Page =
Start
# Rosemary bush branches - safe to use in the aquarium?



## ironklad (Apr 14, 2013)

I nabbed these from my parents' old rosemary bush that they pruned recently. They look really cool, but my concern is any oils etc that might leach out of the wood. The branches were cut a couple months ago, so the wood is already pretty well dried out. I'm currently soaking the branches in a big tub of water, and will continue soaking them for at least a month before they go into an aquarium.

Pic 1

Pic 2


----------



## Kehy (Apr 19, 2011)

I wouldn't use any kind of evergreen (pine, cedar, rosemary) in a tank because of all the resins and oils that are in them. The branches do look cool, but there's probably better places to use them than in a tank


----------



## ironklad (Apr 14, 2013)

Thanks. Would there be any benefit to soaking them for a very long time, or is stuff going to leach out of them indefinitely?


----------



## majerah1 (Oct 29, 2010)

Nope, they have way too much sap in them. Best to have them around the tank or somewhere for accents, and find a source of Manzanita.


----------



## ironklad (Apr 14, 2013)

Cool, thanks for the replies. Actually, having them on the outside of the tank might be a good idea. I have plans to put some plants and decorations around the outside of my big tank once I set that up, maybe I can use the branches there.


----------
End
Given information =
Start
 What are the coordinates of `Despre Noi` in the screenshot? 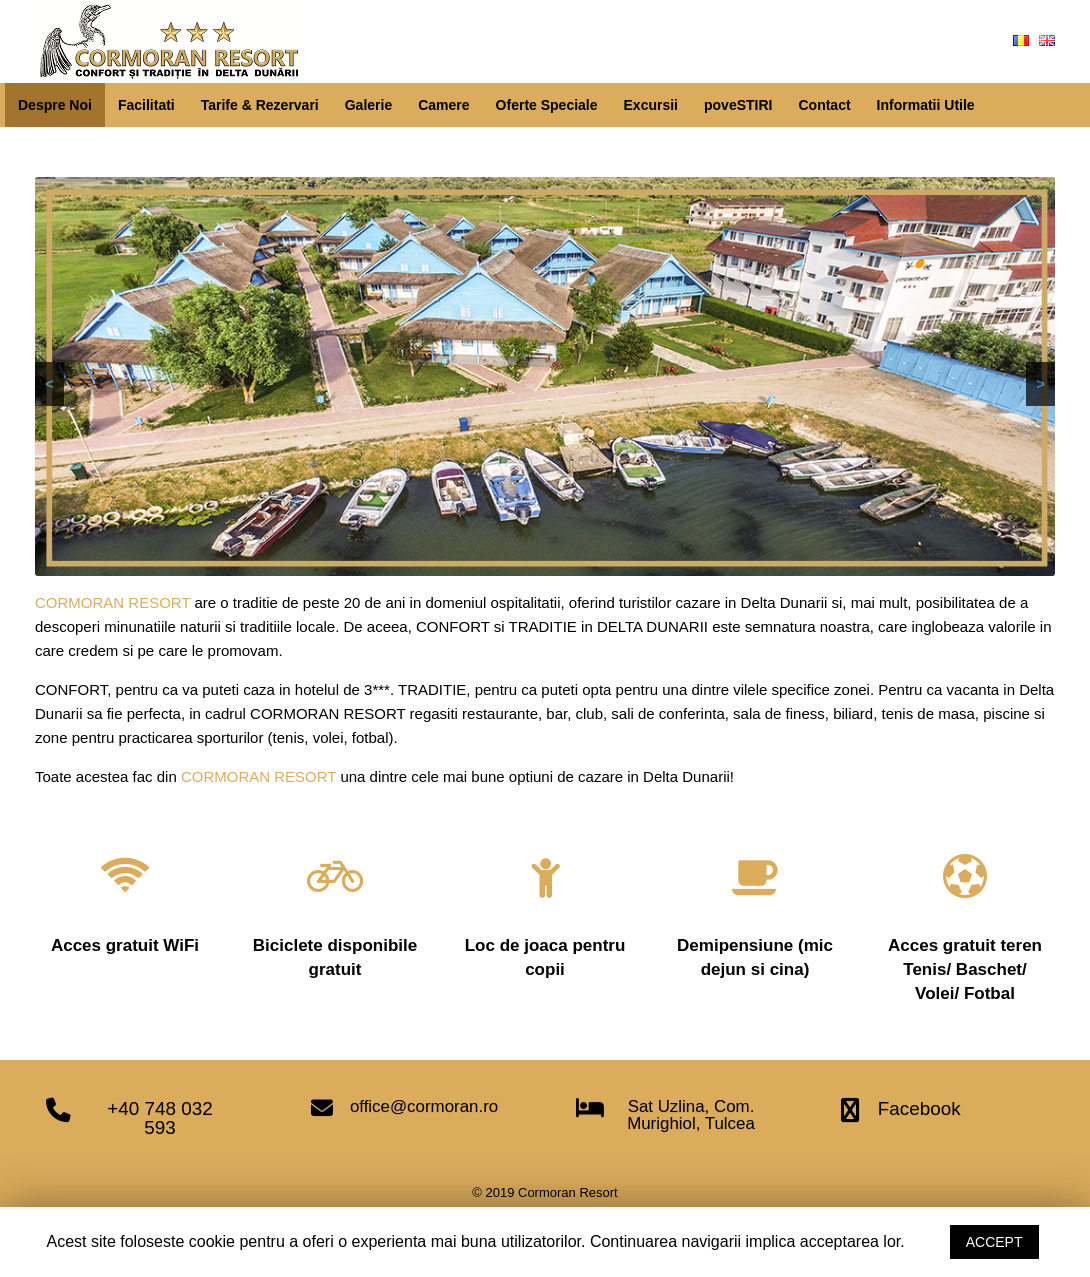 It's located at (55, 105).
End
Start
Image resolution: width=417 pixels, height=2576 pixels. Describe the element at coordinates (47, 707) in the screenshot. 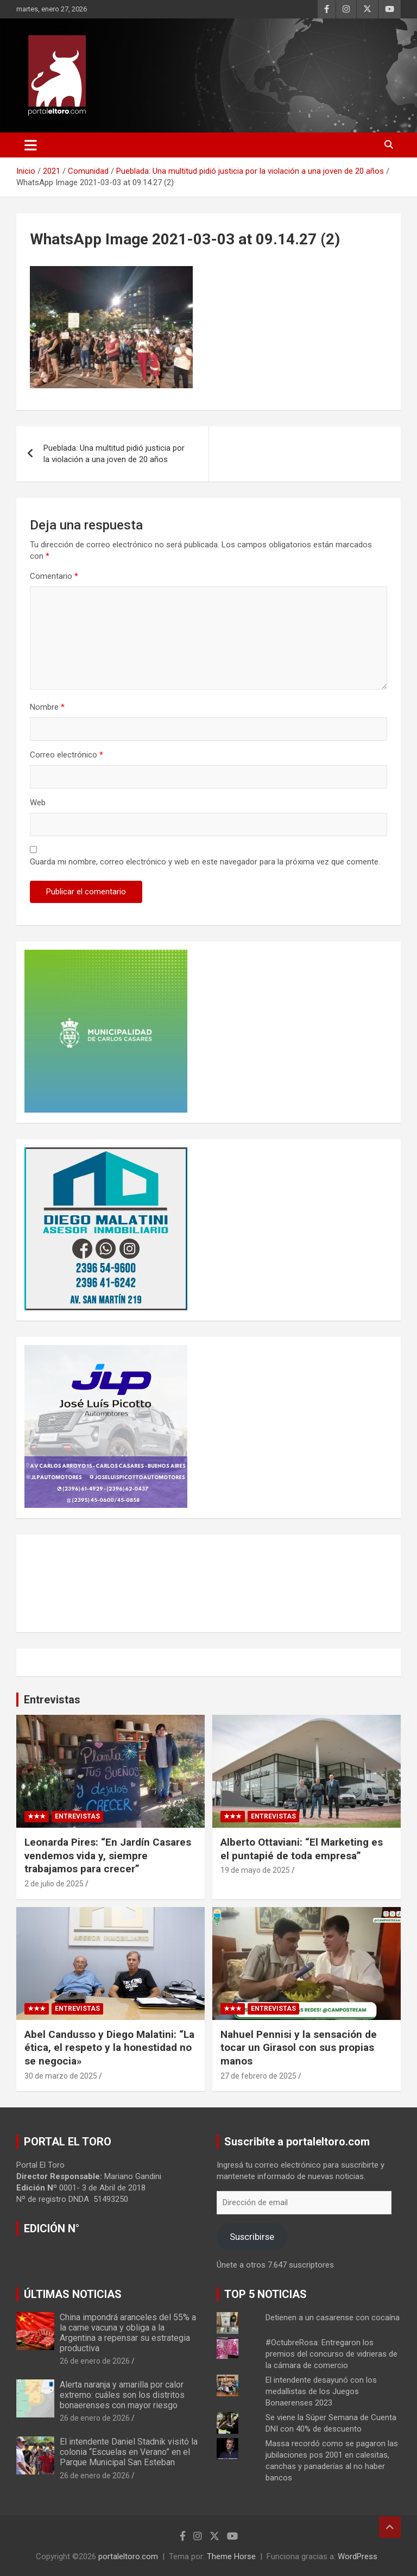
End
Exercise directions = Please reproduce the forum thread about rosemary branches in an aquarium word for word, from its title through the final reply.

Answer to the exercise =
# Rosemary bush branches - safe to use in the aquarium?



## ironklad (Apr 14, 2013)

I nabbed these from my parents' old rosemary bush that they pruned recently. They look really cool, but my concern is any oils etc that might leach out of the wood. The branches were cut a couple months ago, so the wood is already pretty well dried out. I'm currently soaking the branches in a big tub of water, and will continue soaking them for at least a month before they go into an aquarium.

Pic 1

Pic 2


----------



## Kehy (Apr 19, 2011)

I wouldn't use any kind of evergreen (pine, cedar, rosemary) in a tank because of all the resins and oils that are in them. The branches do look cool, but there's probably better places to use them than in a tank


----------



## ironklad (Apr 14, 2013)

Thanks. Would there be any benefit to soaking them for a very long time, or is stuff going to leach out of them indefinitely?


----------



## majerah1 (Oct 29, 2010)

Nope, they have way too much sap in them. Best to have them around the tank or somewhere for accents, and find a source of Manzanita.


----------



## ironklad (Apr 14, 2013)

Cool, thanks for the replies. Actually, having them on the outside of the tank might be a good idea. I have plans to put some plants and decorations around the outside of my big tank once I set that up, maybe I can use the branches there.


----------